Wettlauf um die Marke Oberbayern beginnt

München - Es wird eine Schicksalswoche für Oberbayerns Tourismus. Zwei Lager wollen nach der Pleite des alten Verbands einen neuen gründen. Es droht ein skurriler Wettlauf.

Das Geld reicht nicht mehr für eine belegte Semmel. Wenn der Tourismusverband München-Oberbayern, einst Deutschlands größter und stolzester, am 6. November zur Sitzung lädt, müssen die Teilnehmer ihr Mittagessen bitte selber zahlen. Und unabhängig vom Speiseplan sollen sie eine unangenehme Suppe auslöffeln.

Während der Ermittlungen wegen Subventionsbetrugs ist der Verband in die Pleite gerutscht. Im Vorfeld des Treffens von Vorstand und später allen Mitgliedern in Bad Aibling wirbt die bisherige Vizechefin Gabriele Weishäupl für eine schnelle Gründung einer Plattform für einen Nachfolgeverband. Im Dezember wird die Geschäftsstelle wohl aufgelöst, damit verschwinden Internet-Auftritt, Telefonnummern, Mitarbeiterstamm. „Die Lücke sollte nicht zu groß sein“, mahnt die langjährige Münchner Tourismuschefin. Form und Führung der neuen Organisation sollen damit nicht festgelegt werden, aber die Richtung soll klar sein. Es geht immerhin in Oberbayern um eine Branche mit über 12 Milliarden Euro Jahresumsatz.

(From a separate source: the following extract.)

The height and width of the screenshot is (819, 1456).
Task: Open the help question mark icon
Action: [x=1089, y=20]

Weishäupl wurde, so sagt sie, vom Wirtschaftsministerium explizit gebeten, kurzfristig den Übergang zu gestalten. Laut Protokoll der Juli-Vorstandssitzung schlug sie auch ein Bürgermeister ohne Widerspruch dafür vor, den schnellen Neuanfang voranzutreiben. Im Team mit Ex-Schatzmeister Hermann Steinmaßl und einem Tegernseer Tourismus-Funktionär erklärte sie sich bereit. „Wir bilden die Brücke bis zum 6. November“, sagt Weishäupl.

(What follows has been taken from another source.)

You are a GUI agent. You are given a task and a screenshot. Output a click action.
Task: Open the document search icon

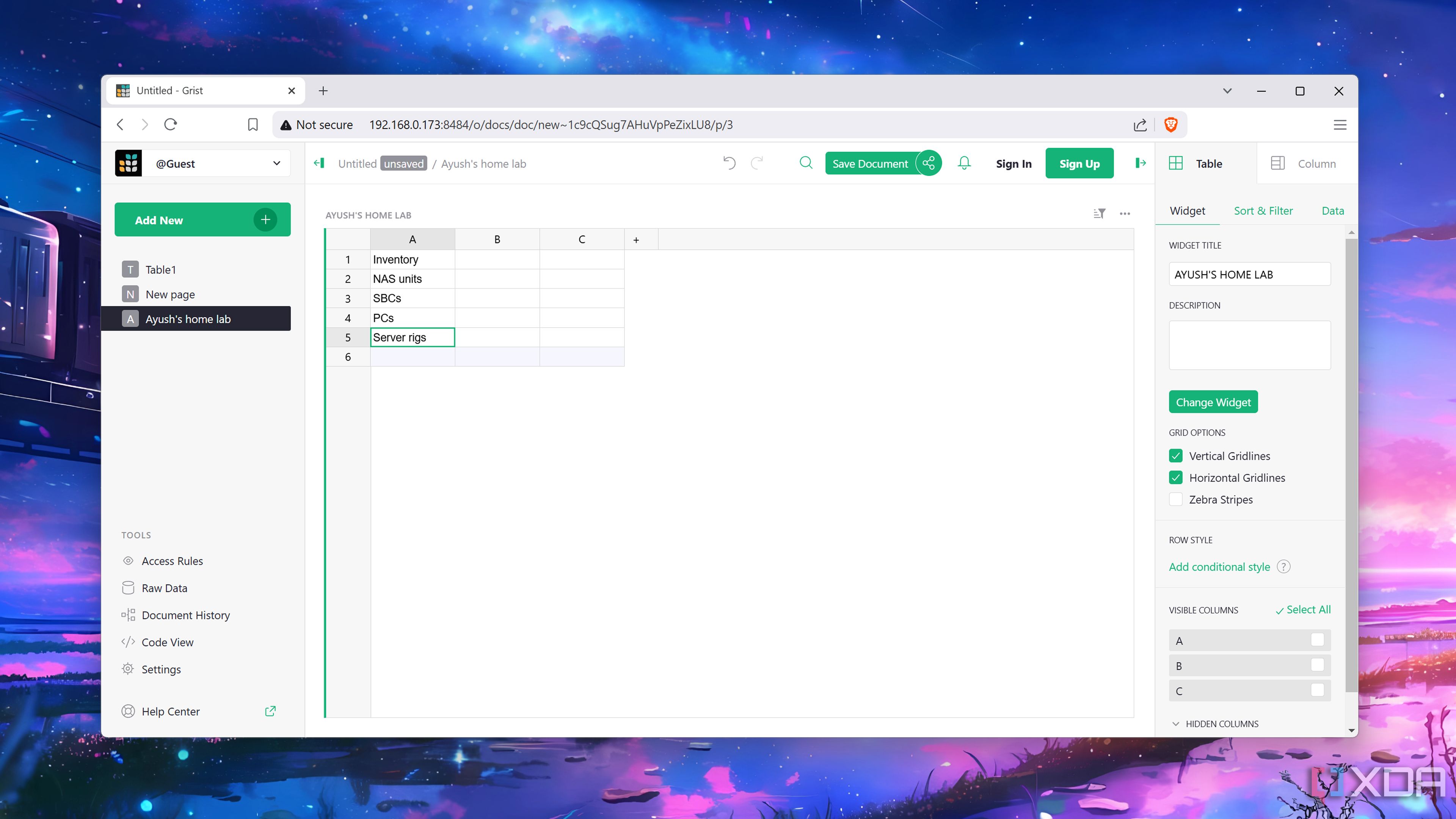[806, 163]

Ob das klappt, ist offen. Eine Gruppe um mehrere CSU-Landräte und Abgeordnete stellt sich gegen Weishäupl und Steinmaßl, bezweifelt ihr Mandat und plant eine eigene Gründung. Auch Grünen-Fraktionschef Martin Runge lässt per Anfrage prüfen, ob das Ministerium wirklich Weishäupl beauftragte. Schon am heutigen Mittwoch lädt der CSU-Abgeordnete Klaus Stöttner eine Runde mit Hotelverband und Handelskammer in den Landtag. „Ich habe das Mandat der Landräte, die Verbände dazuzuholen und einen Weg zu formulieren. Ich koordiniere diesen neuen Weg.“ Betonung auf dem „Ich“. Von Weishäupls Termin hält er wenig: Da seien parallel eine Tourismus-Veranstaltung in Berlin und der Leonhardi-Ritt. Da dürften die wichtigsten Mitspieler anderweitig zu tun haben.

Gespaltene Branche, zwei neue Verbände? Womöglich steht hinter dem Wettlauf die Machtfrage, wer im Wahljahr 2013 den Titel eines Tourismuschefs führen kann. Wobei Weishäupl anmerkt, sie habe „keine Ambitionen, in der neuen Organisation Führungsaufgaben zu übernehmen“. Sie warnt, eine Doppelstruktur wäre „Vergeudung von Kräften“. Ihr Wunsch sei, dass sich die Beteiligten „an diesem Tag besinnen auf das Spitzenprodukt Oberbayern“.